Mindfulness: Lazy River Technique


Despite the forecast, live like it’s spring.
Lilly Pulitzer, American socialite and fashion designer

I’ve lived in Iowa long enough to know that even though it’s 77 degrees today, it might actually feel like winter by the time you read this.

But for today, I’m going to enjoy “spring,” even though it doesn’t officially arrive until March 20th. I’ve loved being outdoors, soaking in the warmth of the day, smelling the fresh air, and watching nature change out of its winter browns and into its springtime greens.
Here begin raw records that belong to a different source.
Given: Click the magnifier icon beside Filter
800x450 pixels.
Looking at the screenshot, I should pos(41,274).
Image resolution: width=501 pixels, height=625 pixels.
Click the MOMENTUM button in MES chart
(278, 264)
Spring’s renewal reminds me that we, too, can renew ourselves—starting with our thoughts. What are we looking for and what are we seeing that contributes to our thoughts?

If you’re like me, you might focus on the same thing over and over and over again, whether that’s a problem, a regret or a fear. By practicing mindfulness and staying in the present moment, I’ve discovered I’m less likely to worry about what’s to come or fret about the past.

Recently, as part of my nursing continuing education credits, I took a workshop titled, “100 Brain-Changing Mindfulness Techniques to Integrate Into Your Clinical Practice.” The class was taught by Debra Burdick, LCSW, BCN, who is also known as “The Brain Lady.”

RiverOne part of the workshop that I absolutely loved was a mindfulness visualization she shared called the Lazy River: download Lazy River PDF (©2014 Debra Burdick, LCSWR, BCN; www.TheBrainLady.com). Debra gave me permission to share this with you. One way to use this visualization is to do it with a friend or family member. Take turns reading it to one another—or record it and then do it by yourself or with others.

When you’re finished with the exercise, Debra suggests that you consider what you saw in your imagination. You can either journal or talk through questions, such as:  Did you have a hard time “letting go” of objects on the river? What did you do to keep yourself from getting distracted?

I hope you’ll enjoy this visualization as much as I did!